Excerpt provided:
+ + + + +

Hockney's early works are full of iconographic and stylistic experiment and of autobiographical allusions that often refer obliquely to the artist's homosexuality. In such works, the artist indicates the people he both admired and desired, often using initials or a simple number code in the manner of the American poet Walt Whitman. Hockney based many paintings on Whitman's work. This is the third of four 'Love' paintings which Hockney made in 1960 and 1961, while a student at the Royal College of Art. He numbered them in parody of the contemporary fashion for titling abstract paintings by number only.

+ + + + +

Problems to solve:
#1 According to the passage on Hockney's early works, why did he number his 'Love' paintings?
#2 Translate this sentence from the passage on Hockney's early works into Spanish: "Hockney based many paintings on Whitman's work."
#3 Pick up the passage on Hockney's early works after its last sentence and keep writing for a few more sentences.

Information supplied:
+ + + + +

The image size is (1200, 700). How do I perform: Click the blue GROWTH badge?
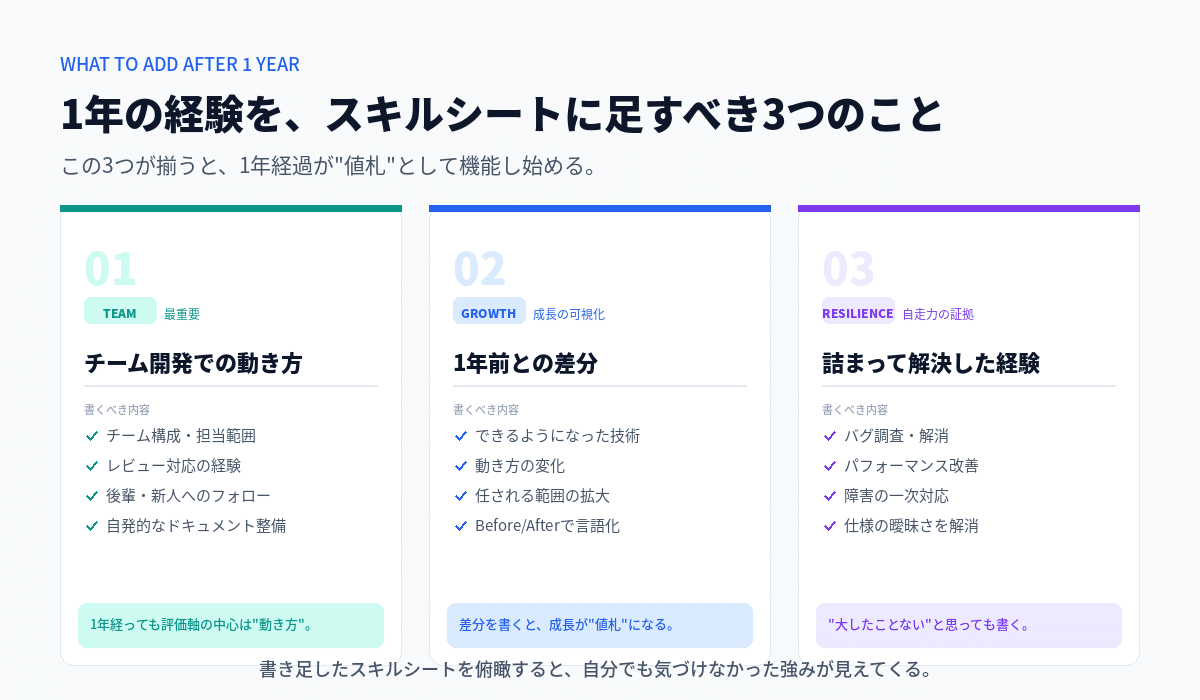(489, 313)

+ + + + +

Responses to the exercise:
#1 He numbered them in parody of the fashion of the time for titling abstract paintings by number only.

#2 Hockney basó muchas pinturas en la obra de Whitman.

#3
The theme of the 'Love' paintings is loving relationships between individuals, real and imaginary. In The Third Love Painting, a dominant pink phallic shape is surrounded by scribbled phrases taken from the lavatory walls of the Earl's Court Underground station - such lines as 'ring me anytime at home' and 'come on david admit it'. The addition of the closing lines from Whitman's 1860 poem 'When I Heard at the Close of the Day' provides a contrast between dignified, sublimated love and illicit couplings. The poem concludes: 'For the one I love most lay sleeping by me under the same cover in the cool night, | In the stillness in the autumn moonbeams his face was inclined toward me, | And his arm lay lightly round my breast - and that night I was happy.'

Stylistically, these paintings show Hockney's interest at the time in the work of Dubuffet, and combine abstract passages and thickly applied paint with figurative images and graffiti-like writing. Hockney intended that the writing would force people to come up close to examine the canvas and read it, like graffiti on a wall.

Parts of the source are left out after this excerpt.